_Problem requirements_
The required output is the stretch from the line containing "Task: Show the five open tabs" through the line containing "Given: Sort by Tip column header" in the records below, unaltered and with no pictures.

[Dataset items]
>>>>

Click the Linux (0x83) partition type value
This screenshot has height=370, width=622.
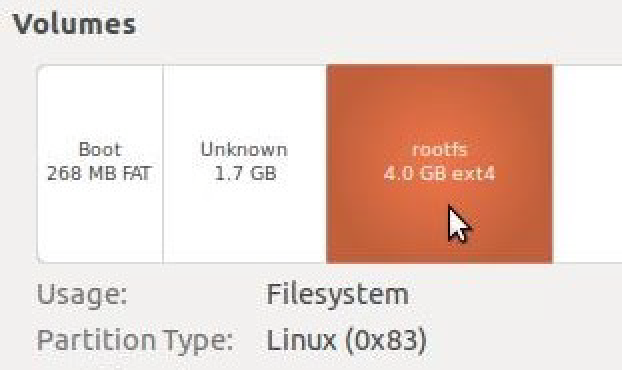pyautogui.click(x=347, y=340)
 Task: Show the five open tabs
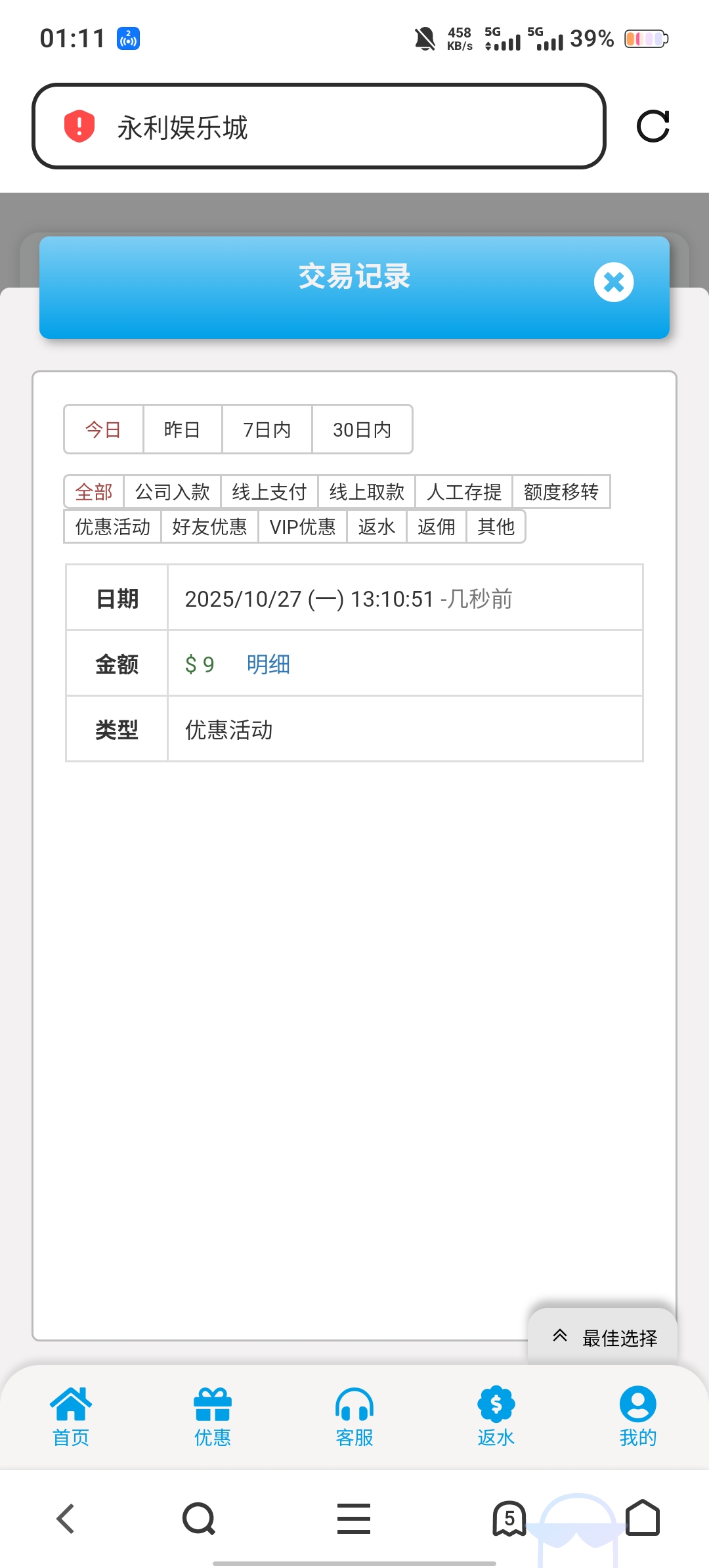[509, 1518]
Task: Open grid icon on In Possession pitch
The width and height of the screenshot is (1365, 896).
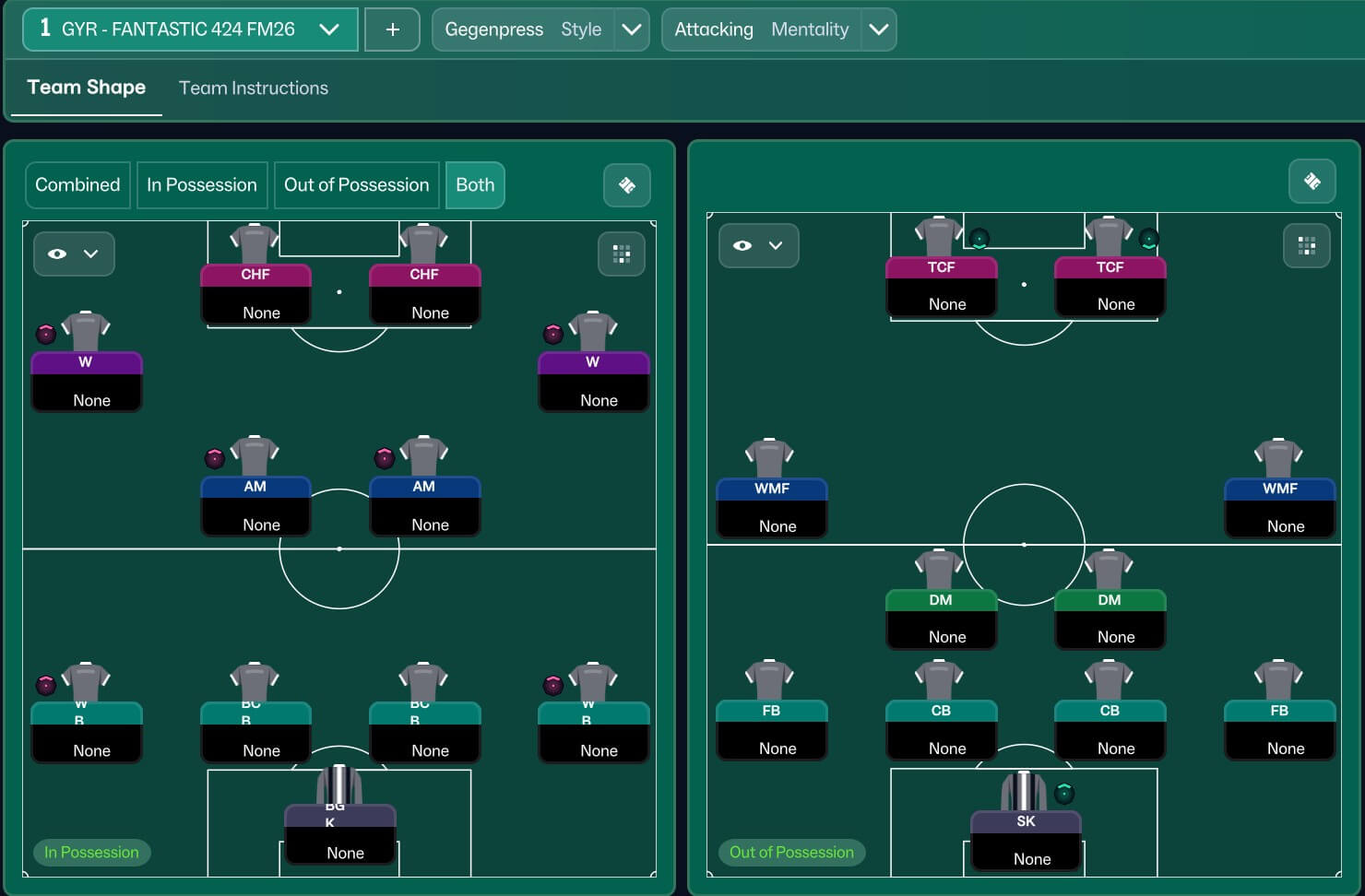Action: tap(622, 253)
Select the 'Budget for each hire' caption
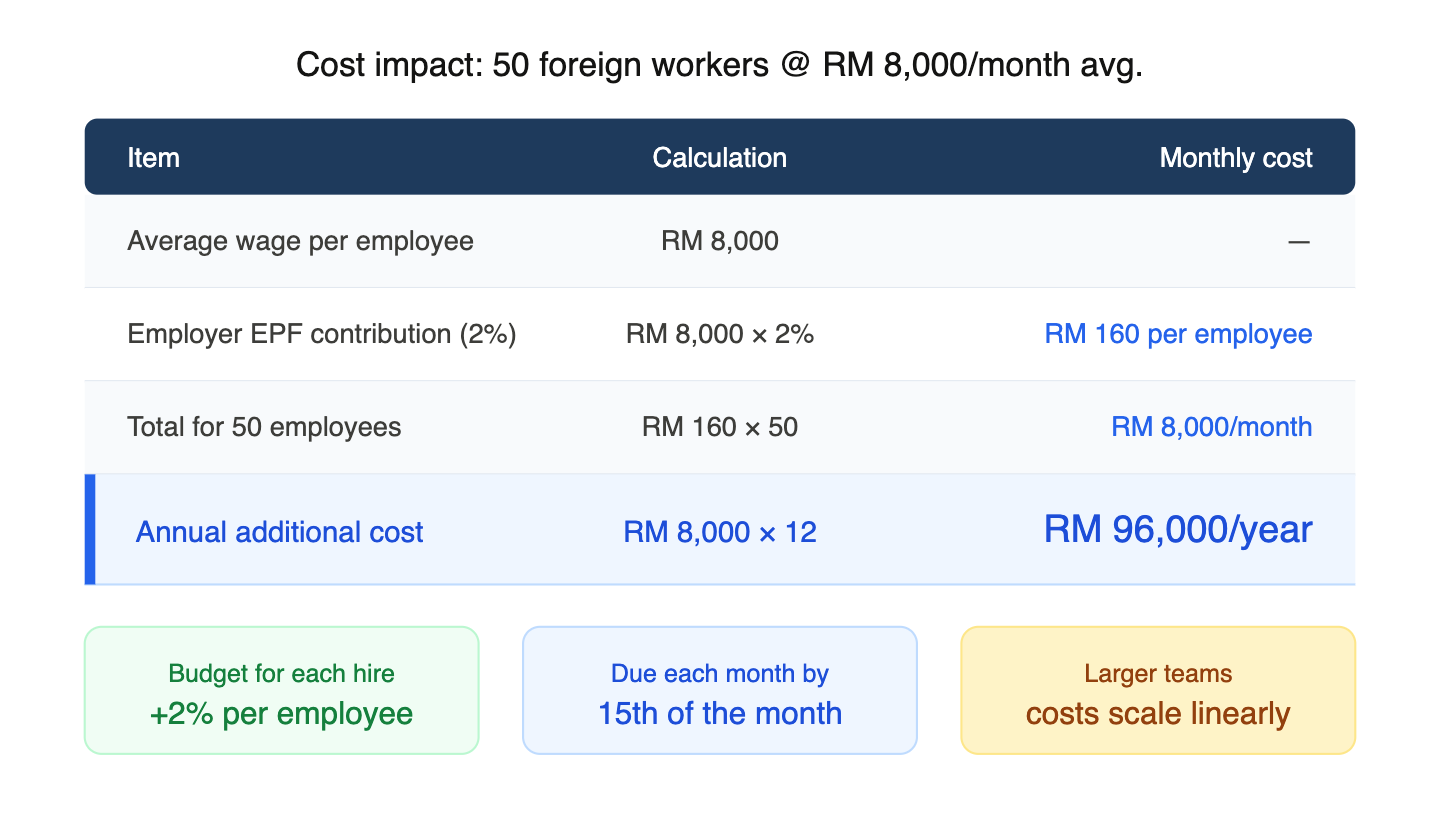 tap(281, 673)
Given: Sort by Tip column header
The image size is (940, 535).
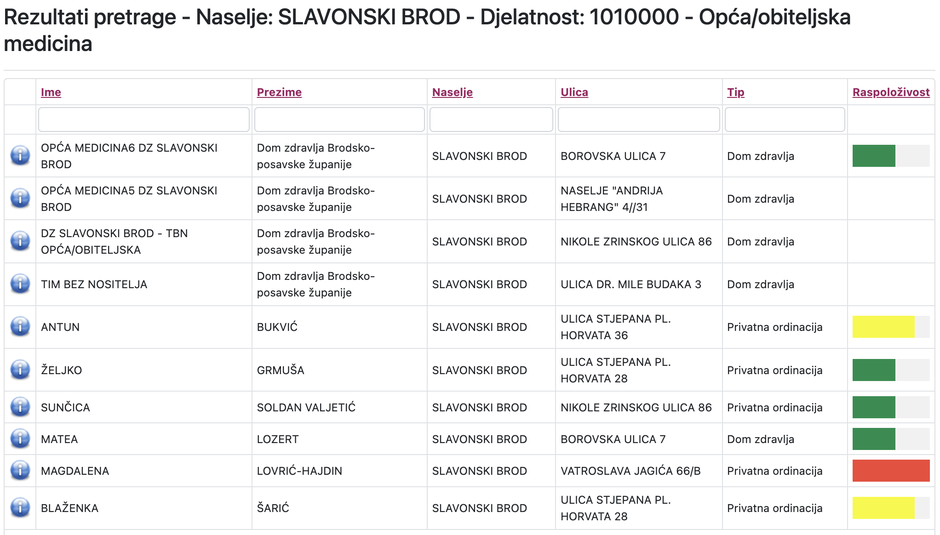Looking at the screenshot, I should click(x=736, y=92).
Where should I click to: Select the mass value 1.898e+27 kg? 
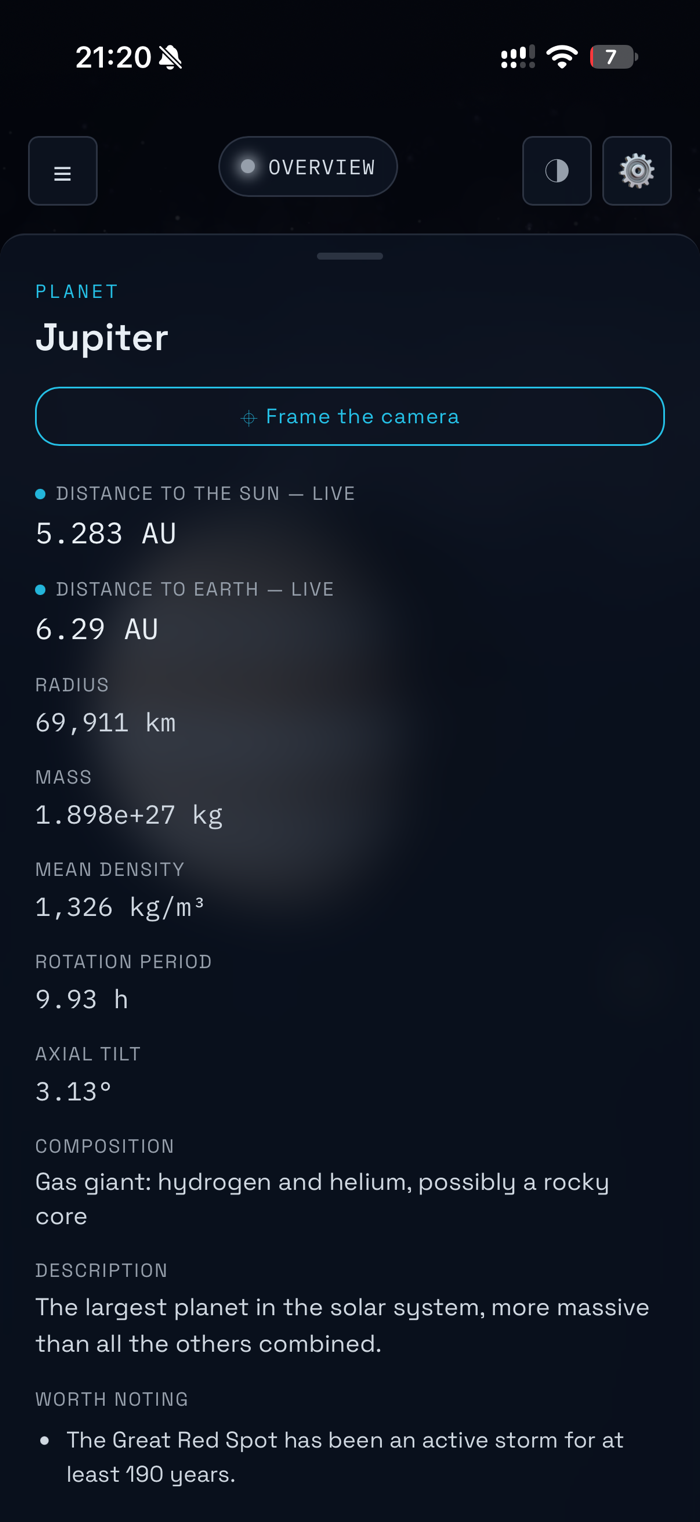pos(129,815)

<<<<

_Reply to the exercise_
 Task: Show the five open tabs
[509, 1518]
Task: Open grid icon on In Possession pitch
The width and height of the screenshot is (1365, 896).
Action: tap(622, 253)
Select the 'Budget for each hire' caption
 tap(281, 673)
Given: Sort by Tip column header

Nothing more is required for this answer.